Subject: Re: Some matters on the new verify_area
Date: 1996/10/11
Message-ID: <53kt8g$juf@fido.asd.sgi.com>#1/1
X-Deja-AN: 188684072
references: <m0vBVQB-0005FdC@lightning.swansea.linux.org.uk>
x-submitted-via: n...@ratatosk.yggdrasil.com (linux.* gateway)
x-hdr-sender: l...@neteng.engr.sgi.com 
organization: Silicon Graphics Inc., Mountain View, CA
x-env-sender: n...@fido.asd.sgi.com
newsgroups: linux.dev.kernel


Alan Cox (a...@lxorguk.ukuu.org.uk) wrote:
: 2.	It causes some extremely hard to solve problems in meeting both written
: and the unwritten API specification of Unix. You get strange things like
: a partial write of data returning EFAULT even though data was written. That
: breaks stuff. In addition subtle bugs in the exception handling will leak
: resources.

This breaks POSIX.1.  See IEEE Std 1003.1-1988, page 114, paragraph 1.
I also think that Alan is probably onto something in the rest of the message
which I didn't  quote here.

Linus, any chance of revisiting this issue?
--
---
Larry McVoy     l...@sgi.com     http://reality.sgi.com/lm     (415) 933-1804

From: Linus Torvalds <torva...@cs.Helsinki.FI>
Subject: Re: Some matters on the new verify_area
Date: 1996/10/11
Message-ID: <Pine.LNX.3.91.961011142512.28692A-100000@linux.cs.Helsinki.FI>#1/1
X-Deja-AN: 188713750
references: <53kt8g$juf@fido.asd.sgi.com>
x-submitted-via: n...@ratatosk.yggdrasil.com (linux.* gateway)
content-type: TEXT/PLAIN; charset=US-ASCII
x-hdr-sender: torva...@cs.Helsinki.FI
mime-version: 1.0
x-env-sender: torva...@cs.Helsinki.FI
newsgroups: linux.dev.kernel




On 11 Oct 1996, Larry McVoy wrote:
> 
> Alan Cox (a...@lxorguk.ukuu.org.uk) wrote:
> : 2.	It causes some extremely hard to solve problems in meeting both written
> : and the unwritten API specification of Unix. You get strange things like
> : a partial write of data returning EFAULT even though data was written. That
> : breaks stuff. In addition subtle bugs in the exception handling will leak
> : resources.

Stored data:
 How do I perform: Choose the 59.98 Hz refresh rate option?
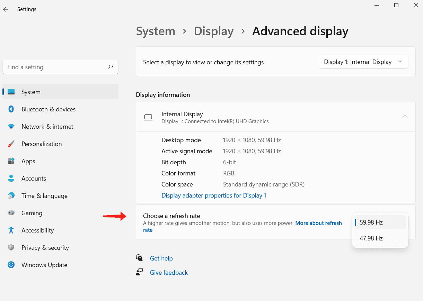tap(371, 222)
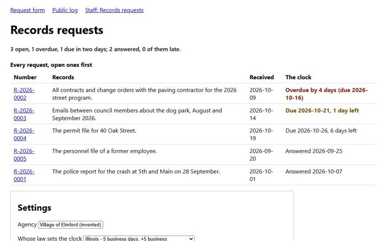Screen dimensions: 386x241
Task: Open Staff: Records requests link
Action: 114,10
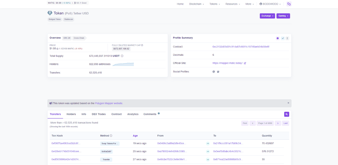The width and height of the screenshot is (338, 165).
Task: Expand the Blockchain navigation dropdown
Action: [196, 4]
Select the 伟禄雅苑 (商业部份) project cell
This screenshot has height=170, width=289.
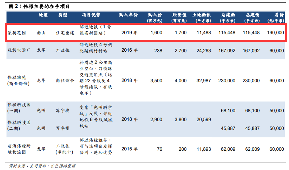click(17, 80)
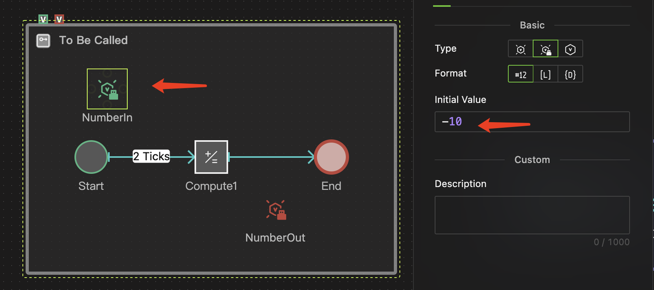Image resolution: width=654 pixels, height=290 pixels.
Task: Select the arrow connecting Compute1 to End
Action: click(271, 157)
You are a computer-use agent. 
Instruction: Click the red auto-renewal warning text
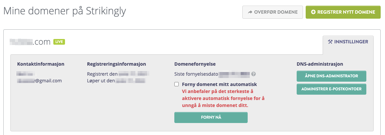(223, 98)
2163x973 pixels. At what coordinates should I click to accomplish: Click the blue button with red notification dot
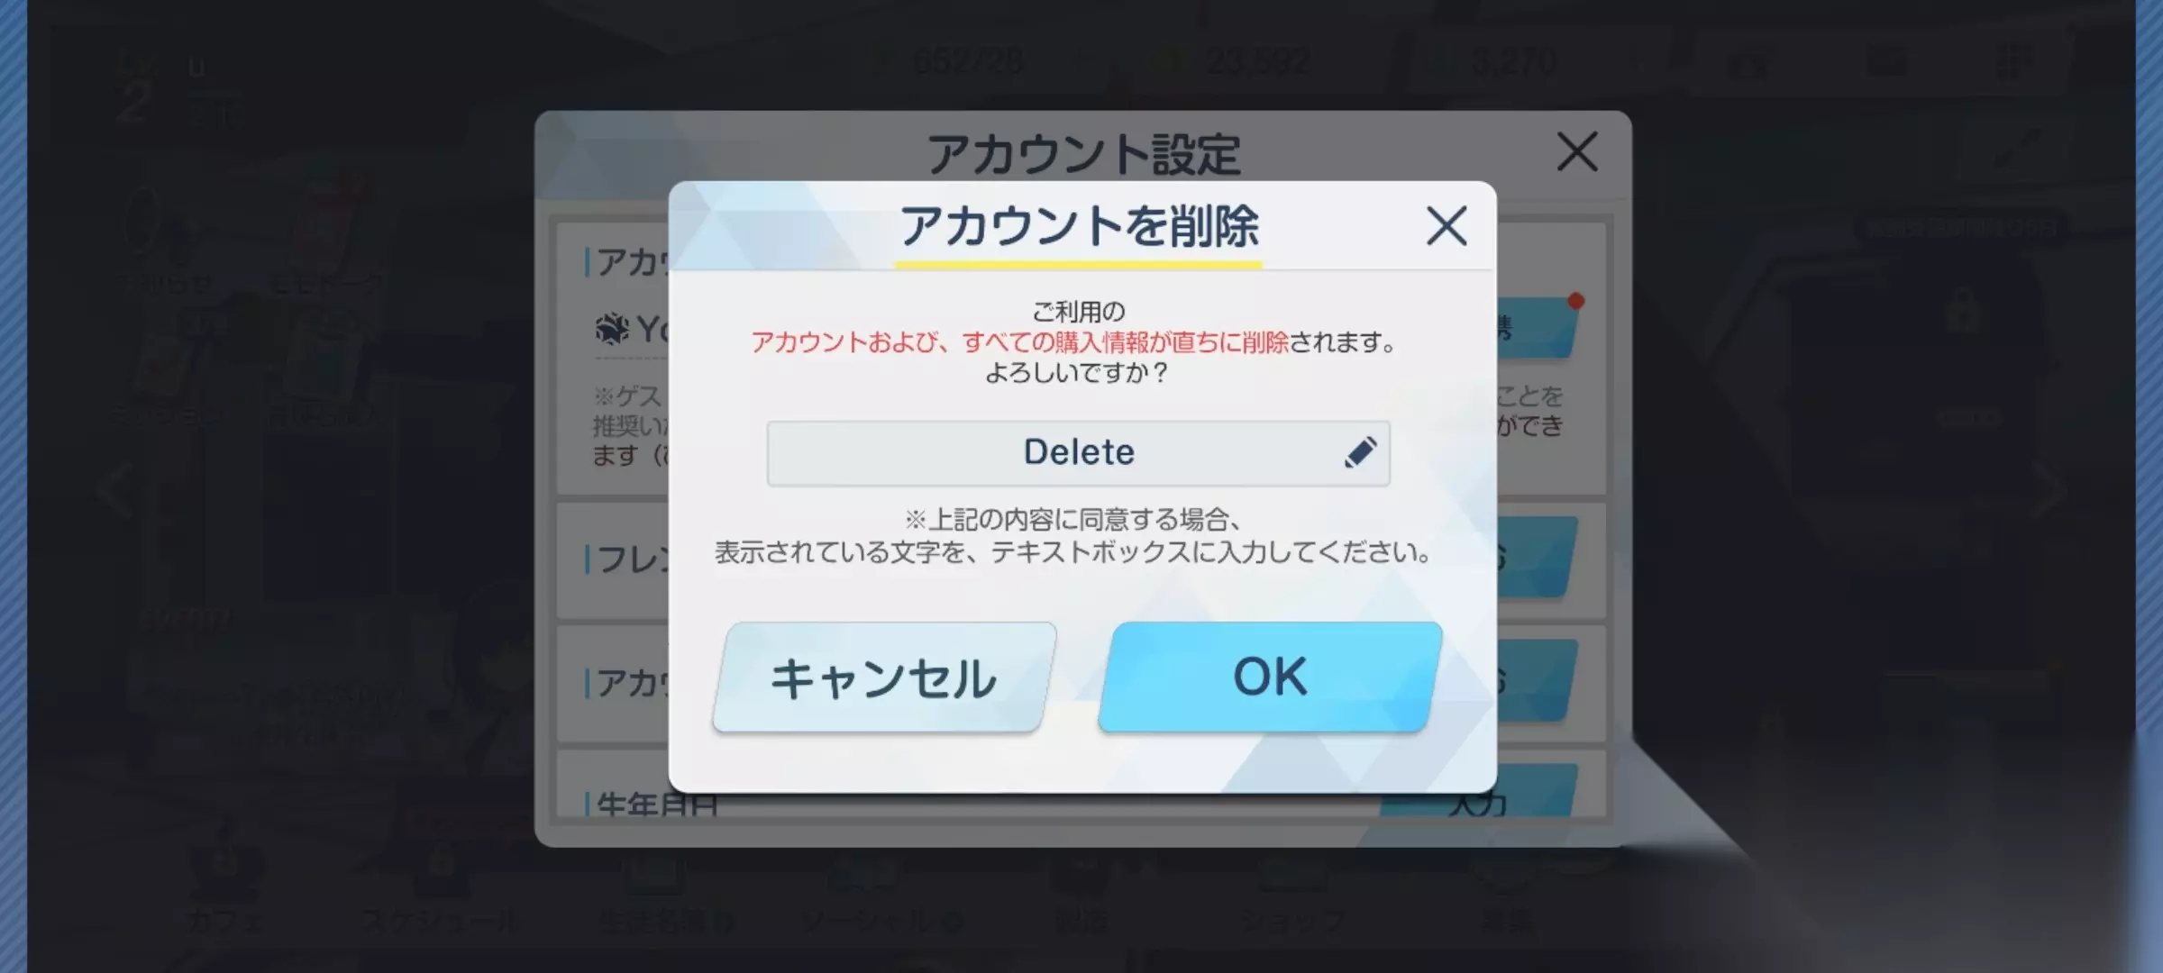click(x=1538, y=327)
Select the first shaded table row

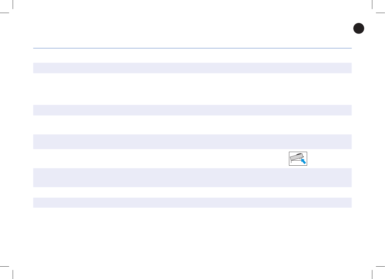pyautogui.click(x=192, y=68)
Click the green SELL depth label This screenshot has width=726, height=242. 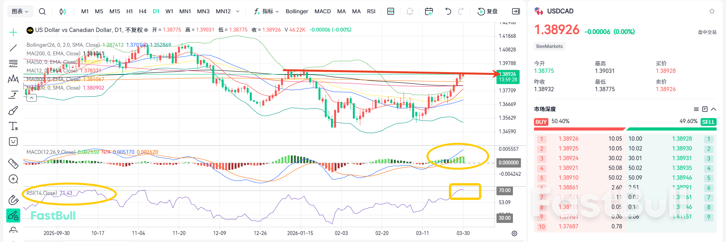(x=708, y=122)

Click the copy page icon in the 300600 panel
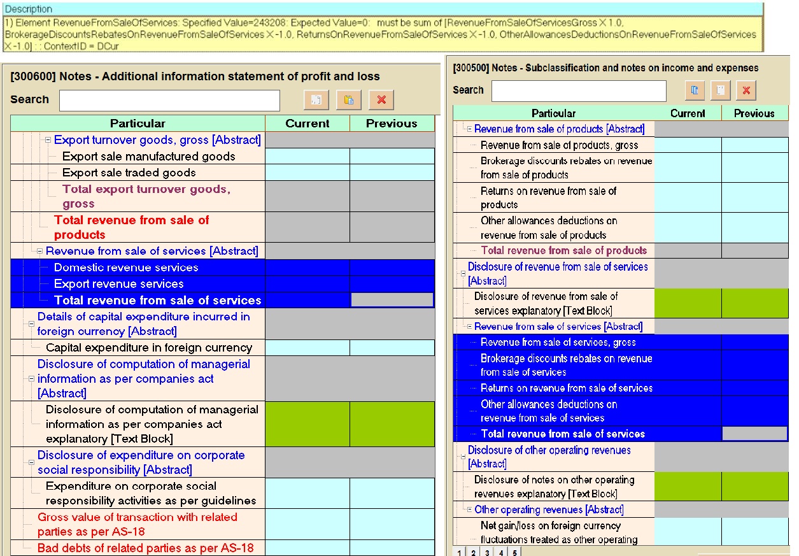(316, 100)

Jobs:
**1.** Translate this sentence from the verify_area thread into French: "I also think that Alan is probably onto something in the rest of the message which I didn't quote here."
**2.** Write what comes next in the verify_area thread, starting after its final quoted line.
The rows are separate material and have no connection to the verify_area thread.

Expected outputs:
**1.** Je pense aussi qu'Alan a probablement mis le doigt sur quelque chose dans le reste du message, que je n'ai pas cité ici.

**2.**
> 
> This breaks POSIX.1.  See IEEE Std 1003.1-1988, page 114, paragraph 1.
> I also think that Alan is probably onto something in the rest of the message
> which I didn't  quote here.
> 
> Linus, any chance of revisiting this issue?

My next version of this will have a better interface, and that includes
partial reads/writes. The current exception() handling was the "simple"  way
to do it: it's ugly and hard to use, but the low-level implementation is very
simple. I have a better interface already, but it's a not-so-small matter of
actually getting it working correctly ;)

With the new interface you can do just:

	bytes_unwritten = copy_to_user(user_buf, kernel_buf, nr);

and it does all the checking and exception handling for you. The hard part is
not actually getting it to work, but to get it to work as quickly as I want
it to ;)

		Linus

From: Linus Torvalds <torva...@cs.helsinki.fi>
Subject: Re: Some matters on the new verify_area
Date: 1996/10/11
Message-ID: <Pine.LNX.3.91.961011185153.3395A-100000@linux.cs.Helsinki.FI>#1/1
X-Deja-AN: 188763427
sender: owner-linux-ker...@vger.rutgers.edu
references: <199610111258.NAA28937@oberon.di.fc.ul.pt>
content-type: TEXT/PLAIN; charset=US-ASCII
x-hdr-sender: torva...@cs.helsinki.fi
mime-version: 1.0
x-env-sender: owner-linux-kernel-outgo...@vger.rutgers.edu
newsgroups: linux.dev.kernel




On Fri, 11 Oct 1996, Pedro Roque wrote:
> 
> Linus,
> it still doesn't work for the network stack at least...

Actually, it _does_ work for the network stack.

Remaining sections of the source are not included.